Exercise goal
Where a line in the material beneath contains "label", count it. Give the number only.

Data under study
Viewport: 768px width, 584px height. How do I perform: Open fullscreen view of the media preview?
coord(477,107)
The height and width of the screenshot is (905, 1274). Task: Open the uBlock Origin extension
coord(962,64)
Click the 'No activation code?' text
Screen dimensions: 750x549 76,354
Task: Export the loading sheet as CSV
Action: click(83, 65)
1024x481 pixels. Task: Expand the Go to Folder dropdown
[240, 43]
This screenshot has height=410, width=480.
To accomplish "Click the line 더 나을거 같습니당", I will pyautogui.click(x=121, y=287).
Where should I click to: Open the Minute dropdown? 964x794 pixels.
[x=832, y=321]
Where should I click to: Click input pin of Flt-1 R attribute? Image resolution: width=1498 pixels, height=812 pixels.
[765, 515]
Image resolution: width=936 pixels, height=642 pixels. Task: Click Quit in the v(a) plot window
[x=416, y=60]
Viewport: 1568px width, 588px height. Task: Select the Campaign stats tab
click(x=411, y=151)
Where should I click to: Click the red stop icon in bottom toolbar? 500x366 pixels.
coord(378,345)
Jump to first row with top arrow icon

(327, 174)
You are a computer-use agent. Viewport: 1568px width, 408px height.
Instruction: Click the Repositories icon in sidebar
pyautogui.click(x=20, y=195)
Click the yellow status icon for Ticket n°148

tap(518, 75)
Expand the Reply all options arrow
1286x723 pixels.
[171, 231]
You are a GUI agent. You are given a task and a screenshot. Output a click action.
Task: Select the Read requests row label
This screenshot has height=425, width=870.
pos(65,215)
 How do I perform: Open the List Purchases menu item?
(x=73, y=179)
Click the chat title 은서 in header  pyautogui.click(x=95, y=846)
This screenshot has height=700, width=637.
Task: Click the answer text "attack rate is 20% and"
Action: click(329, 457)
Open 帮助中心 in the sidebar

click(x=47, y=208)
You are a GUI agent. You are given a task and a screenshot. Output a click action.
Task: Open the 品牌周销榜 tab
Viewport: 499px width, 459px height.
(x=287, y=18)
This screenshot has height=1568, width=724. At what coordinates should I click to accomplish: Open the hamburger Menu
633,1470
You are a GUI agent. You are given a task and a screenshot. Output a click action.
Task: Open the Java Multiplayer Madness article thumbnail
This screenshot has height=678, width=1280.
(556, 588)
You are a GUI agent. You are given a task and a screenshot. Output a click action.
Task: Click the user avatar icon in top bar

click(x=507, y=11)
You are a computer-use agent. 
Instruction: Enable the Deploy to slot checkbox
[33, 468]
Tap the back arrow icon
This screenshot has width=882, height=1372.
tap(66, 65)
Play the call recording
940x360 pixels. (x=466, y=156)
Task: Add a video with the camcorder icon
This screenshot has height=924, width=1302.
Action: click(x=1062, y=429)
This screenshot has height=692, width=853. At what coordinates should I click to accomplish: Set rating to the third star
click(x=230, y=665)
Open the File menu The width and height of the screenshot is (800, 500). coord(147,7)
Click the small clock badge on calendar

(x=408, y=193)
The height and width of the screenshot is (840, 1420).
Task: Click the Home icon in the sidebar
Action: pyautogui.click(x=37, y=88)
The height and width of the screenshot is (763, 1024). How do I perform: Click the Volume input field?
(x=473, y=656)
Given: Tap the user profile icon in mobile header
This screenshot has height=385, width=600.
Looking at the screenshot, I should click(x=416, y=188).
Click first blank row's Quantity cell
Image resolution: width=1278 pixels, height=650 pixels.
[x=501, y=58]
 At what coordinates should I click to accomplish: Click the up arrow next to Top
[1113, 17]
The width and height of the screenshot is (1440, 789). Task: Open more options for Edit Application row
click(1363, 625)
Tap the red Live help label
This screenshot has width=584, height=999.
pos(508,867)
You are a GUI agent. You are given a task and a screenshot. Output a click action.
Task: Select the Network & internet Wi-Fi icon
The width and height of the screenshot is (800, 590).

Solution to this problem
2